■ Available data ■
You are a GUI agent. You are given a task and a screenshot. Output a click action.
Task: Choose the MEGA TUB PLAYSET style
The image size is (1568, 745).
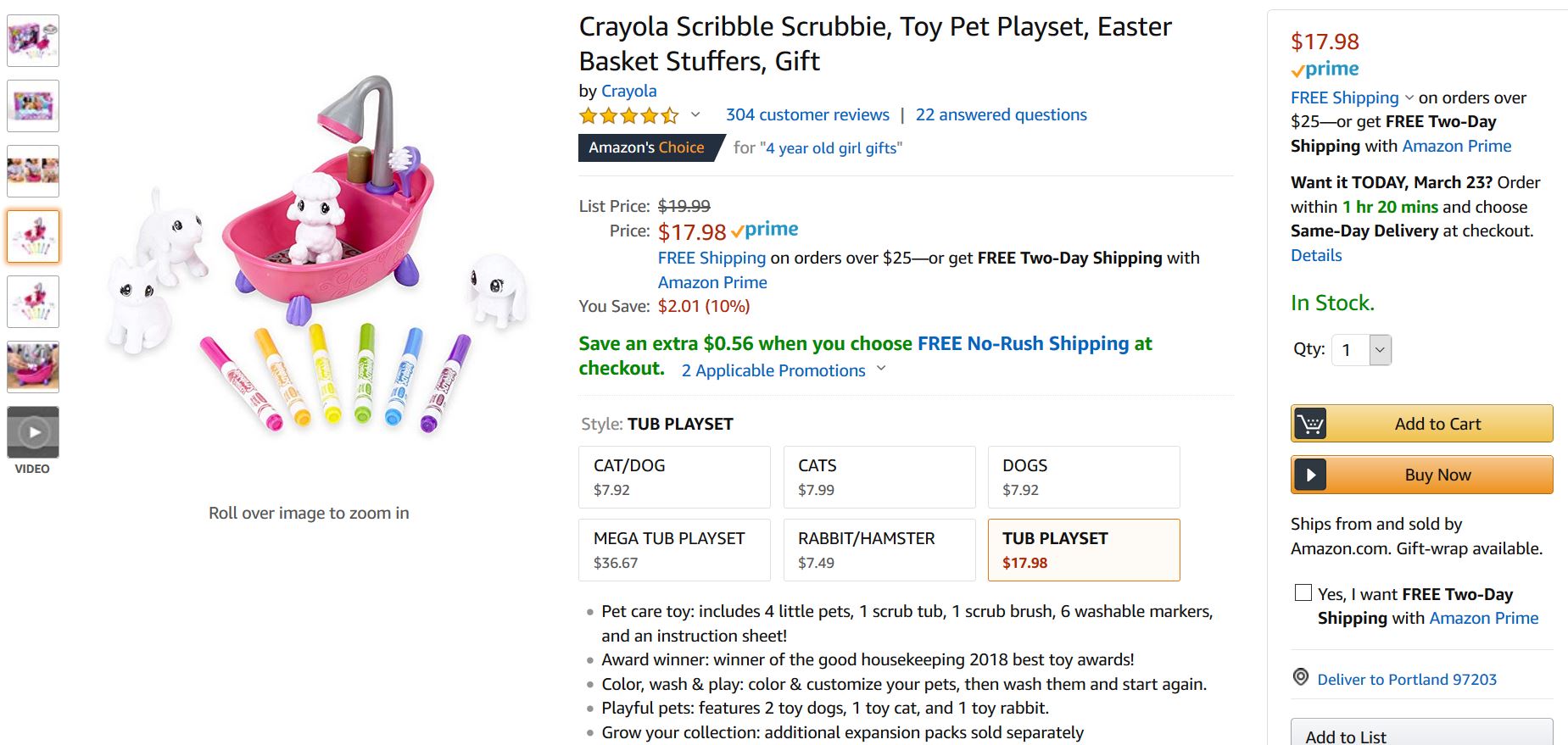(674, 549)
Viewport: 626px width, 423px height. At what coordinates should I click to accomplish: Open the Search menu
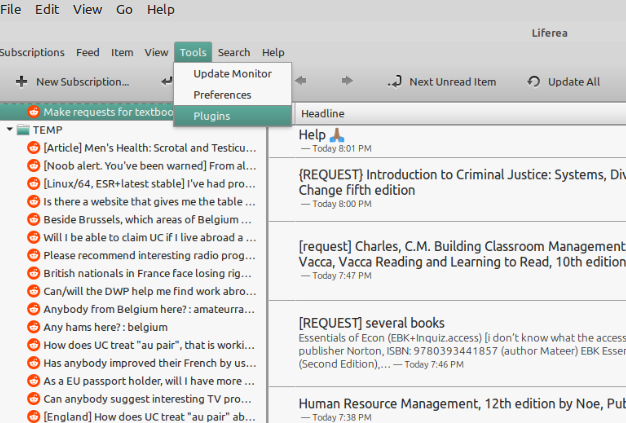(x=234, y=52)
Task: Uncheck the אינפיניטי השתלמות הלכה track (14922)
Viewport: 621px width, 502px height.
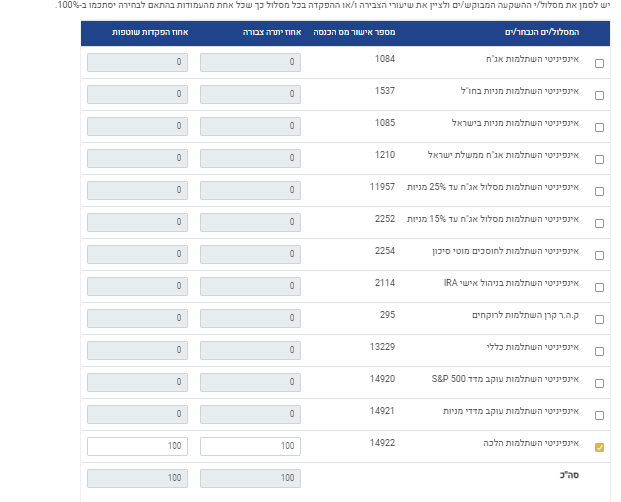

■ Required action ■
Print every line of the data exactly. Pictures do not belong in the copy.

■ Written solution ■
You are a GUI agent. You are given a task and a screenshot. Output a click action.
Task: Choose the MEGA TUB PLAYSET style
The image size is (1568, 745).
(674, 549)
Viewport: 626px width, 423px height. At what coordinates should I click to accomplish: Open the Search menu
(x=234, y=52)
Task: Uncheck the אינפיניטי השתלמות הלכה track (14922)
Viewport: 621px width, 502px height.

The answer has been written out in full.